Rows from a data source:
(begin)
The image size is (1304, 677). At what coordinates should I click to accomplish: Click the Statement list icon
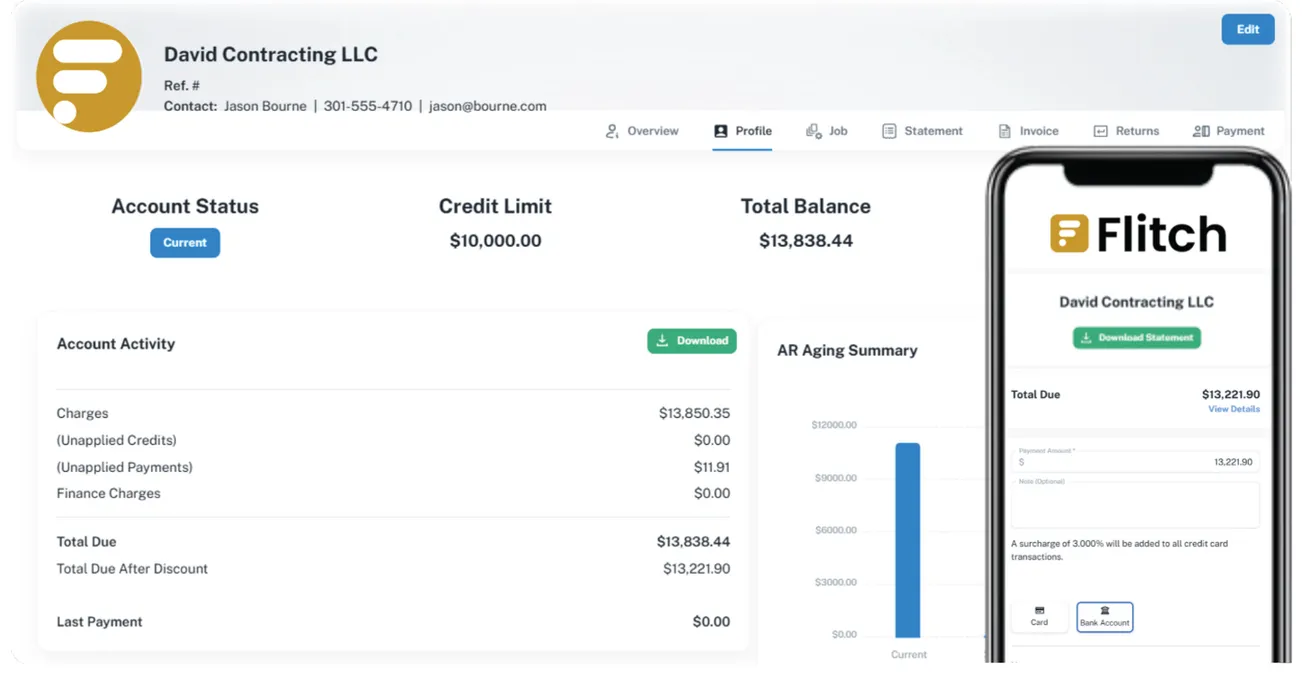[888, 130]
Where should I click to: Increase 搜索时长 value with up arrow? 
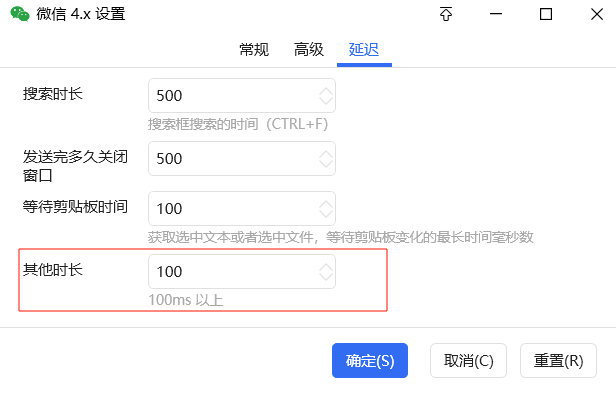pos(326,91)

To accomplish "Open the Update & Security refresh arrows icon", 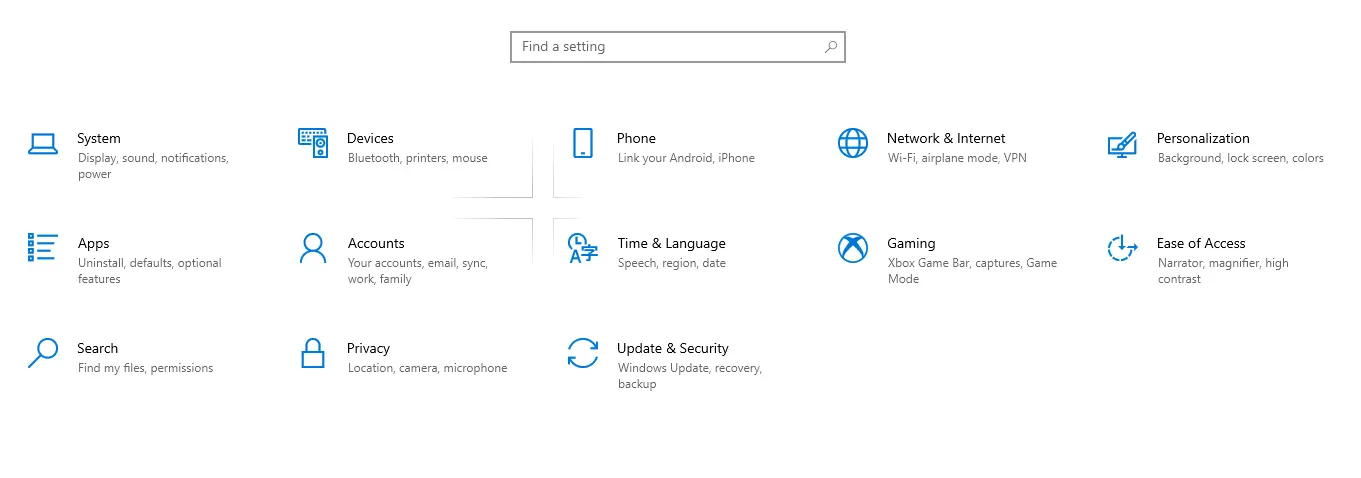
(end)
**Task objective:**
Write out the rows above word for word, leaving out the pictures.

**Task answer:**
The image size is (1304, 677). At what coordinates should I click to accomplish: Click the Statement list icon
[888, 130]
Where should I click to: Increase 搜索时长 value with up arrow? 
pos(326,91)

To accomplish "Open the Update & Security refresh arrows icon", 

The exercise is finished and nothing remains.